Bitcoin might just save journalism

This article was taken from the January 2015 issue of WIRED magazine. Be the first to read WIRED's articles in print before they're posted online, and get your hands on loads of additional content by subscribing online.

When reporting for my new book, The Innovators, the most frequent lament I heard from web pioneers was that they had failed to provide a platform to enable small digital payments. Ted Nelson, who conceived hypertext, believed the links should be two-way, which would have allowed a system for micropayments and royalties to accrue to content creators. Tim Berners-Lee says that he wanted to embed in a page the information needed to handle a small payment, which would allow electronic-wallet services to be built by banks or entrepreneurs. These payment protocols were never implemented, partly because of the changing complexity of banking regulations, but Berners-Lee hopes that the consortium that oversees web protocols will soon return to that task. And Marc Andreessen, who built the first popular web browser, told me: "If I had a time machine and could go back to 1993, one thing I'd do for sure would be to build in bitcoin or some similar form of cryptocurrency."

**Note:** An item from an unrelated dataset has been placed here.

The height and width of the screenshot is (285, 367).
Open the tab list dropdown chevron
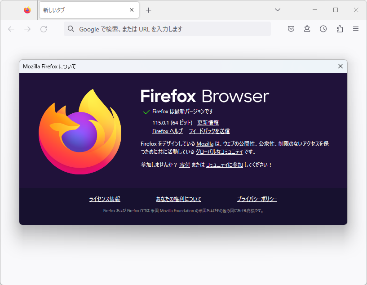tap(277, 9)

Andreessen could still get his wish. With his encouragement, people are starting to use bitcoin to develop micropayment services, such as ChangeTip and Bitwall, that have tiny transaction costs and aren't controlled by the antiquated banking system or middlemen merchants such as Amazon and Apple. They avoid the mental and financial transaction costs of the inelegant PayPal, which so far has failed to invent a frictionless micropayment system of its own.

An easy micropayment system for digital content could help save journalism by allowing people to pay a few pennies for an article or edition of a newspaper rather than having news sites become totally beholden to advertisers. As Ethan Zuckerman, an inventor of the pop-up ad, recently lamented, forcing journalists to cater to advertisers' needs was the "original sin" of the web.

Frictionless micropayments would also help producers of all different types of content, most notably individual artists, writers, bloggers, game makers, musicians and independent entrepreneurs. Ever since the Statute of Anne was passed more than 300 years ago, people who created songs, plays, writing and art have a way to get paid for copies of them. A flourishing culture ensued. Likewise, easy and frictionless coin systems that allow us to buy digital content on impulse would support journalists who want to be under obligation to their readers rather than just to their advertisers -- as well as support anyone else who wants to make a living producing creative things.

Bitcoin platforms are still intimidating to people who don't want to be currency speculators, so the next big innovation will be the creation of truly simple digital coins or easy bitcoin-based systems. Those who succeed in building such services will empower creators and consumers of content and thus wrest some power from the Amazons, Alibabas and Apples. That will make them the next great digital disruptors.